I remember vomiting when I heard how she would need six months. It was such an obvious attempt to stall and hope people forget. So disgusting. I don’t understand why Sheldon Whitehouse let her get away with it without at least making a big stink. She typifies every single thing that is wrong with the Democratic party.
torture is most useful as a method to instil fear. Leave out the question of who is targeted for it, it apeals to those who see it as a viable way to do business, but leave out that too, and so torture is a thing that pertains to the grimiest and worst examples of evil combines and nightmare developments that are available to our imaginations.
All the worst of the worst, were torture fans. ‘
It goes in the opposite direction from good. As in holding up a good image, for our country etc.
Those who are the proponents of and instigators of installing torture are of a stripe, they must have something
in their makeup. To sum up, I suggest it is a sadism from a bad upbringing. And that kind of thing will overide most of the higher mental functions some times, Emotions are anathema to IQ in other words. The brain wants to take a break while the id gets some cathartics off. Just trying to get a pet theory going here. thankyou
I forgot the best part. Hardly any subjects can keep it to just name, rank, and serial no. in the field, and with all the advancements in technologie. Today torture can procure all kinds of answers to fill in all those complicated forms. It’s to get what is needed. Not what is truthy.
I wonder if she is getting worried about having me, a little old Native American girl scout leader in Pleasant Hill, watched, threatened, black helicoptered, etc. I thought it amounted to torture and I blogged about the whole darn thing. Not only am I a US citizen and a Girl Scout Leader, but I reside in her state.
I wonder, when I emailed to her that I was going to be a political leader and she called out her dogs on me, if her acts against me will ever come back to bite her. I hope so. I think she needs to be sent to prison for her war mongering and gross acts of treason, so if there is anything I can do to help …
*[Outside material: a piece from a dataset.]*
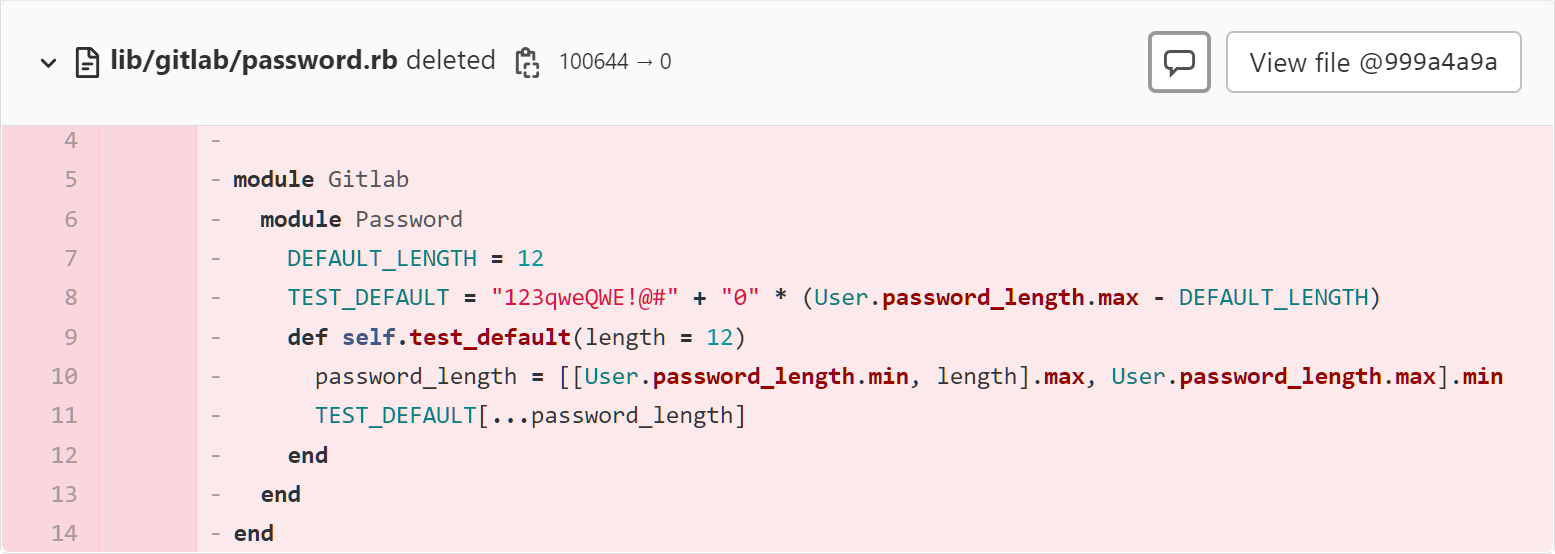
Task: Copy the file path to clipboard
Action: click(527, 62)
I thought as a US citizen I had a lot of civil rights, including the right to petition my government for redress. But what I learned from the actual experience of doing so is that the US Senate is, in fact, a racially and religiously motivated torture cell, they especially target Native Americans and Islamic people for their annihilation projects, and people like me are raped and tortured to make us shut up.
It is all based on their Catholic, Doctrine of Discovery. A 500 year old religious law of conquest that is still on the US law books today. Probably because it is just so darn useful for stripping the property and other rights from Native Americans. There is no way an honest court would find it constitutional.
As long as Senator Feinstein had all the power, terrorizing me worked out just great for her, now her political support is thinning considerably. So when you see her, please think of me. She had me tortured. She might be feeling a little bit nervous about being accused of that.
Personally, I can’t even look at her without thinking, “baby killing war criminal” and getting really, really angry. I can almost see the hundreds of thousands of murdered infants and children. Their blood dripping down her manicured chin as she feasts on destroying their tiny lives.
She approves of destroying their villages ~ forever ~ with our internationally banned, nuclear waste disposing, uranium bombs. I’m a religious leader and I call it genocide.
Good luck.
Isn’t that why they suggested it? The whole thing is a continuing cover up.